Returning to the What Works Clearinghouse Case
Figure 2 shows estimated effects on a short-run student outcome—progressing in college—for studies that did and did not estimate effects on graduation rates. As was the case with studies from THE-RCT, studies that did measure effects on graduation rates found larger effects on progressing in college than studies that did not. The weighted average effects are 0.44 and 0.14 (in effect size units), respectively. Again, this pattern is likely to result in follow-up selection bias in meta-analytic estimates.
The most obvious implication of this work is to beware of meta-analyses that present results on longer-term outcomes! They might represent a set of studies that had larger short-term effects than a typical study might find and that therefore overstate the effects of this type of intervention on longer-term outcomes. When one performs a meta-analysis on longer-term outcomes, one should also make a comparison like the ones outlined here among studies that meet all other meta-analysis inclusion criteria: comparing effects on shorter-term outcomes in studies that did and did not have longer-term follow-up data. A companion post provides some options for attempting to correct for follow-up selection bias in a meta-analysis.

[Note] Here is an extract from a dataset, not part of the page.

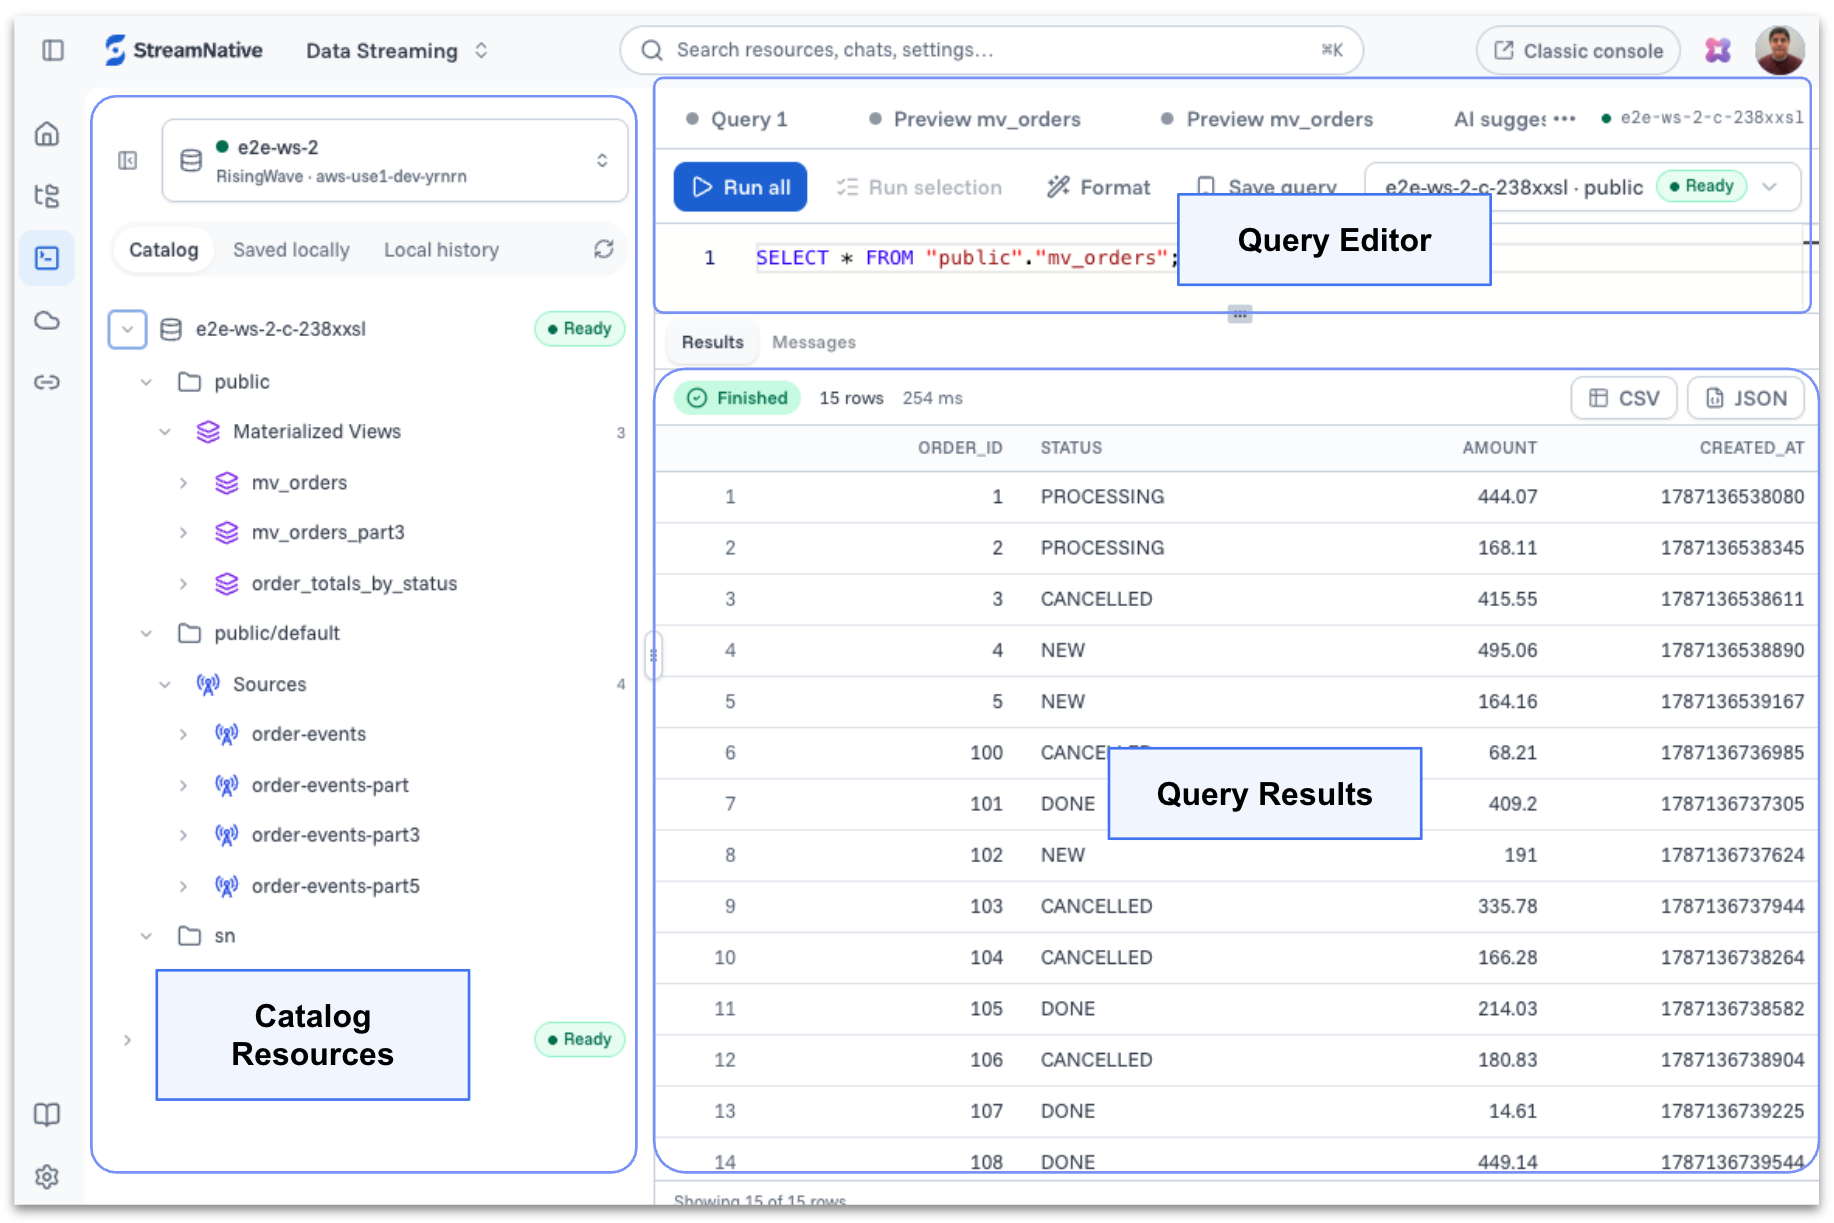1834x1223 pixels.
Task: Open the Home icon in left sidebar
Action: pos(47,134)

The practice guide does not provide the estimated effect on graduation rates in percentage points, but the effect would be 13 percentage points if 25 percent of the control group graduated, a common three-year graduation rate at community colleges.

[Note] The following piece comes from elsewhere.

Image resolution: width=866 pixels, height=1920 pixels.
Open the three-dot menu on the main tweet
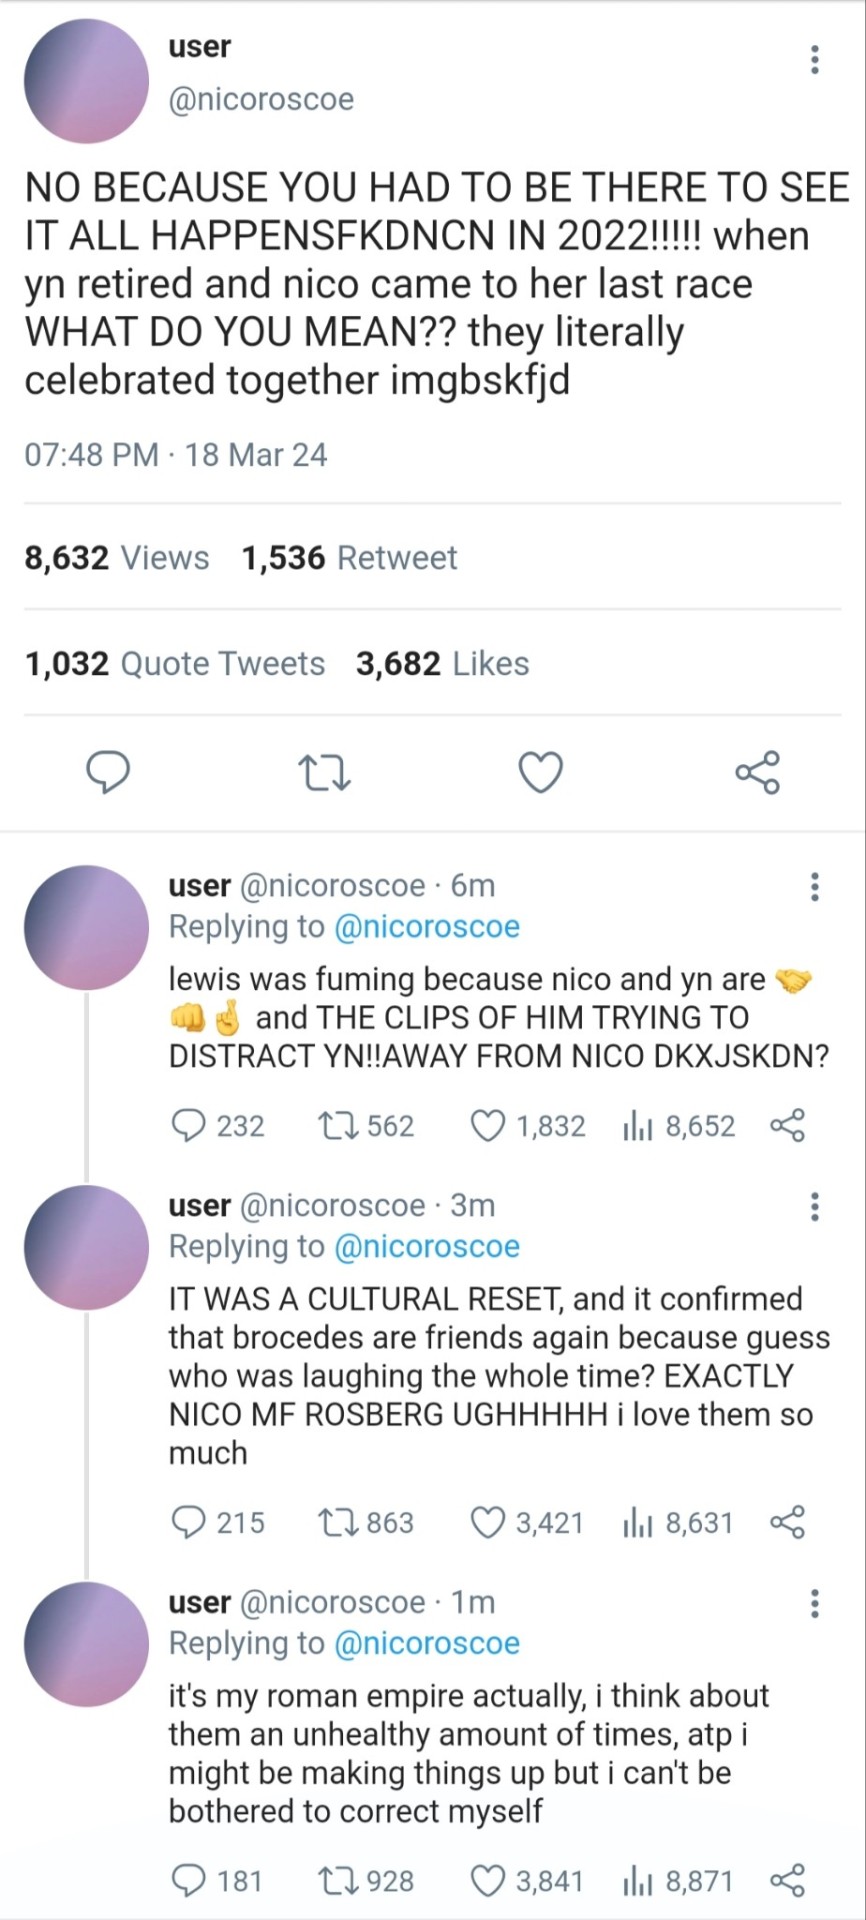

Tyler W. Watts, Drew H. Bailey, and Chen Li, “Aiming Further: Addressing the Need for High-Quality Longitudinal Research in Education,” Journal of Research on Educational Effectiveness 12, 4 (2019): 648–658.
John Diamond, Michael J. Weiss, Colin Hill, Austin Slaughter, and Stanley Dai, “MDRC’s The Higher Education Randomized Controlled Trials Restricted Access File (THE-RCT RAF), United States, 2003-2019,” Inter-university Consortium for Political and Social Research [distributor], https://doi.org/10.3886/ICPSR37932.v2.
For WWC’s definition of “progressing in college,” see page 8 of the WWC Review Protocol for the Practice Guide on Effective Advising for Postsecondary Students.